Dirty Sock vulnerability lets attackers gain root access on Linux systems

After Dirty COW caused headaches in 2016, now Linux sysadmins have to worry about Dirty Sock.
Written by Catalin Cimpanu, Contributor

A security researcher published today proof-of-concept (PoC) code for a vulnerability primarily impacting Ubuntu, but also other Linux distros.

Canonical, the company behind the Ubuntu operating system, has released a patch (USN-3887-1) for this issue yesterday, in advance of today's full disclosure.

The vulnerability was discovered at the end of January by Chris Moberly, a security researcher for The Missing Link in Australia, who worked closely with the Canonical team to have it fixed.
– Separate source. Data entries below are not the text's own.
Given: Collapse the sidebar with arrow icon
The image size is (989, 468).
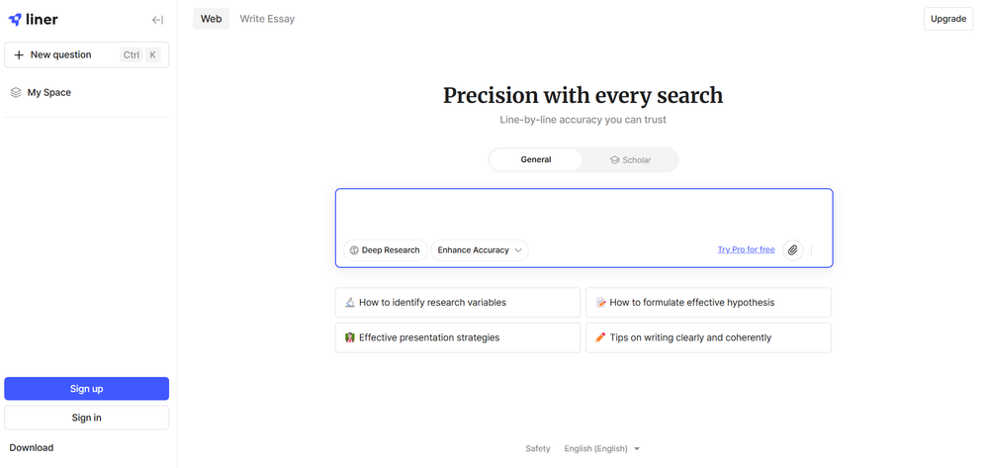Looking at the screenshot, I should 157,20.
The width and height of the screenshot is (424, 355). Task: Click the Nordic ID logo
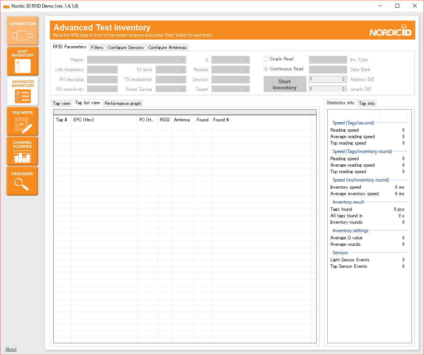point(390,32)
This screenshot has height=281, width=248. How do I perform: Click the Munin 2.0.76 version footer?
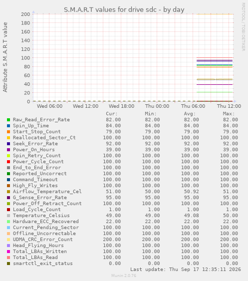pyautogui.click(x=124, y=276)
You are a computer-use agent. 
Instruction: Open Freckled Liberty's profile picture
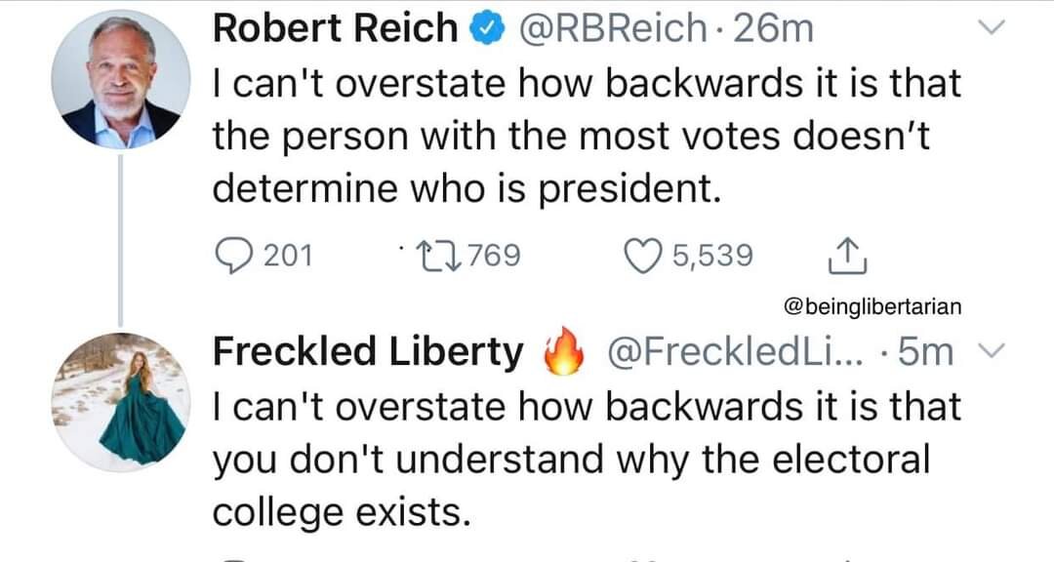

The vulnerability, which Moberly refers to as Dirty Sock, doesn't allow hackers to break into vulnerable machines remotely, but once attackers have a foothold on any unpatched system they can turn a simple intrusion into a bad hack where they have control over the entire OS.

In technical jargon, Dirty Sock is a local privilege escalation flaw that lets hackers create root-level accounts.

The actual vulnerability isn't in the Ubuntu operating system itself, but in the Snapd daemon that's included by default with all recent Ubuntu versions, but also with some other Linux distros.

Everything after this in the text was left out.